- WHAT YOU ARE ASKED TO DO -
Isolate every line in the records below with "icon" in it.

BEGIN DATA

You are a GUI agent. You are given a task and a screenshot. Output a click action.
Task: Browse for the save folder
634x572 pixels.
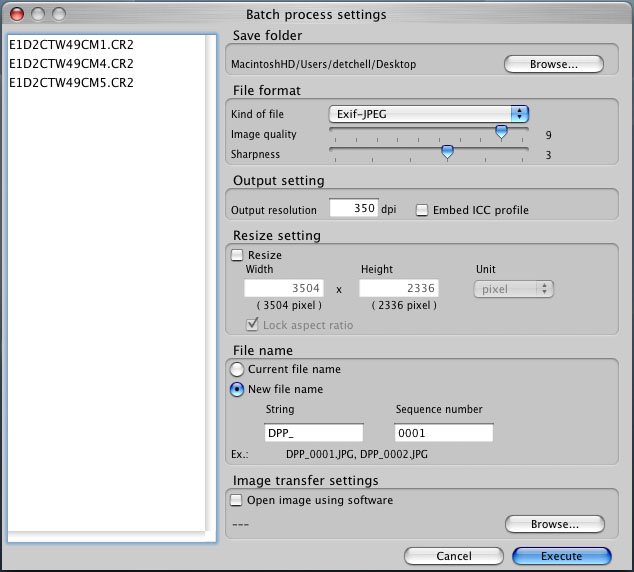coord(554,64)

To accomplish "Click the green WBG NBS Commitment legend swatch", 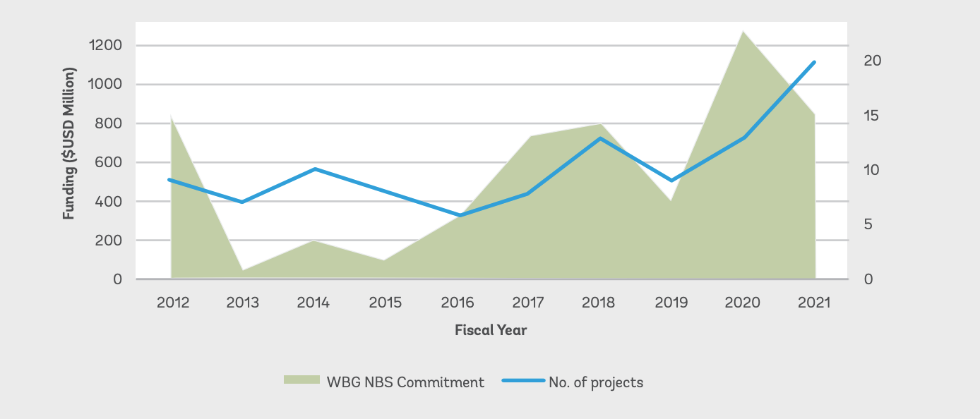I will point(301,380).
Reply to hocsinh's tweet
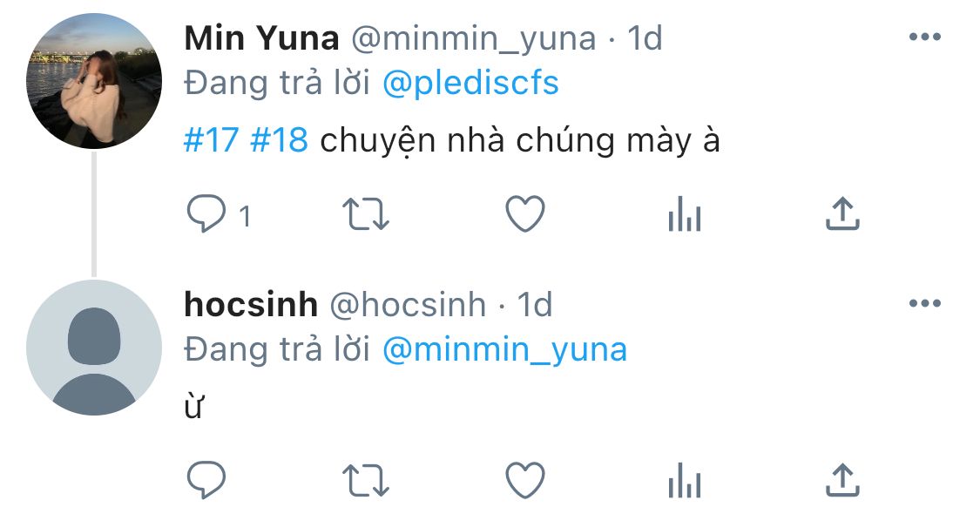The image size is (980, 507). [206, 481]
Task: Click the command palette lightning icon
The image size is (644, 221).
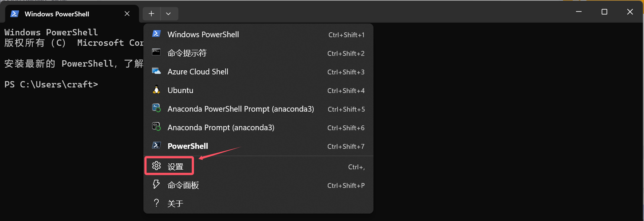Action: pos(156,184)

END DATA
BEGIN DATA

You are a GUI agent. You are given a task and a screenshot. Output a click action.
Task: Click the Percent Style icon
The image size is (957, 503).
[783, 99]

END DATA

- TASK OUTPUT -
Task: Click the command palette lightning icon
Task: Click the Percent Style icon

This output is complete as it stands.